Amaral defende que as comunidades da Amazônia recebam tratamento similar ao que funciona com os assentados e o Instituto Nacional de Colonização e Reforma Agrária (Incra). O assentado só recebe o título de terra depois de 20 anos. “Bastaria dar direito de uso a quem mora e está na floresta há décadas. E estabelecer que só vai receber o título da terra daqui a 30 anos, se a floresta estiver cuidada. Exatamente como é feito na reforma agrária”, prossegue o especialista no estudo do manejo florestal comunitário e familiar.
“Mas o governo tem que entender que não existe floresta de curto prazo”, prossegue o pesquisador. Qualquer ciclo da floresta dura décadas. Planos de manejo percorrem horizontes de 30 anos. “Tem que dar segurança jurídica para que investimentos de longo prazo possam ocorrer”, sugere.
Representantes do governo da área ambiental concordam e têm diagnóstico similar. A ministra Izabella Teixeira disse aos participantes do evento em Parintins que “o Estado tem que ter celeridade, as políticas públicas têm que acontecer”.
O país sabe como lidar com sua vocação agrícola, mas não sabe ainda como desenvolver sua economia florestal. “Não temos estrutura forte para cuidar da floresta”, reconhece Antônio Carlos Hummel, diretor geral do Serviço Florestal Brasileiro, ligado ao MMA. “Historicamente, toda a capacidade técnica do governo é para áreas que já foram alteradas.” A tradição é para a área com agricultura e pecuária, o novo exige que se desenvolva a área com a cobertura vegetal. Ou seja, em uma propriedade da Amazônia, sabe-se o que fazer apenas com os 20% onde se pode desmatar – e não com a área de reserva legal.
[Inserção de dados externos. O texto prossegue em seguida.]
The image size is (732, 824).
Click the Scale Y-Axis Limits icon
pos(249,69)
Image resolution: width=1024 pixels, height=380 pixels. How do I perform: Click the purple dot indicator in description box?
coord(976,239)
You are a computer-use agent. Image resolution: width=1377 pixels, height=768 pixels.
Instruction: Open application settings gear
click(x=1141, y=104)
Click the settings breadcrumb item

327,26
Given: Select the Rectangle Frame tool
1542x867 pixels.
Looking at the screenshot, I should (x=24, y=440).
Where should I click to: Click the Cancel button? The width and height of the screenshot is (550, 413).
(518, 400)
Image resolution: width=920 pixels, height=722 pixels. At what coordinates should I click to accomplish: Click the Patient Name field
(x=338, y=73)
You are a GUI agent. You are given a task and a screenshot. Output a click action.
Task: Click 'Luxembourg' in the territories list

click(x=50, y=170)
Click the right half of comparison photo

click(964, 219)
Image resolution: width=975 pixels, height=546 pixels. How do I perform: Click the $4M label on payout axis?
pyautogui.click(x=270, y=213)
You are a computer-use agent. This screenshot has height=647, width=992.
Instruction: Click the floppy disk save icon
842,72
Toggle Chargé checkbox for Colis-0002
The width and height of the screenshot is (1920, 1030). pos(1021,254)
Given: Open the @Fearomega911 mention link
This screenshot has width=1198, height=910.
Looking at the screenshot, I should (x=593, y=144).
Preservar e viver da floresta é prioridade para uma economia de base florestal, de inclusão social e para cumprir a meta de redução de gases-estufa, argumenta Amaral, do Imazon. “Porque o manejo conserva”.
É o que defende outra pesquisadora, Patrícia Cota Gomes, coordenadora do instituto Imaflora e que também trabalha com manejo florestal comunitário. “Existe uma forma de coletar produtos da floresta com baixo impacto e baixa escala. E isto garante que estas florestas se mantenham em pé e é o que queremos promover”, diz ela.
Segundo dados do Serviço Florestal Brasileiro (SBF) 62% das florestas públicas são destinadas a reservas extrativistas ou de desenvolvimento sustentável. São florestas do Estado e às comunidades é concedido o uso. “Isso significa que em 128 milhões de hectares existem comunidades vivendo e em muitas dessas áreas não há desmatamento porque eles manejam a floresta como seus antepassados faziam”, diz Patrícia
“Existem produtores doidos para serem legalizados, que vivem no mesmo lugar há quatro décadas. Regulariza”, sugere Amaral ao governo, lembrando que em boa parte das terras da Amazônia não há conflito. “Estamos falando dos casos simples. É por aí que se pode começar.” Segundo ele, 45% da Amazônia está em unidades de conservação e a regularização poderia atingir quilombolas, seringueiros e ribeirinhos.
As políticas públicas já existem, mas não atingem as populações da floresta. Faltam metas claras, orçamento e equipe. Na visão de Amaral, o CAR, Cadastro Ambiental Rural, que faz com que as pessoas na floresta digam onde estão e quanto tem de mata, é uma ferramenta fantástica “porque liga aquela área a um CPF”. Na Amazônia estima-se que já existam 800 mil CAR. “Se este documento é válido para o controle, também pode ser válido para os benefícios”, defende Amaral. “A floresta só vai ficar de pé se gerar benefícios para quem vive nela.”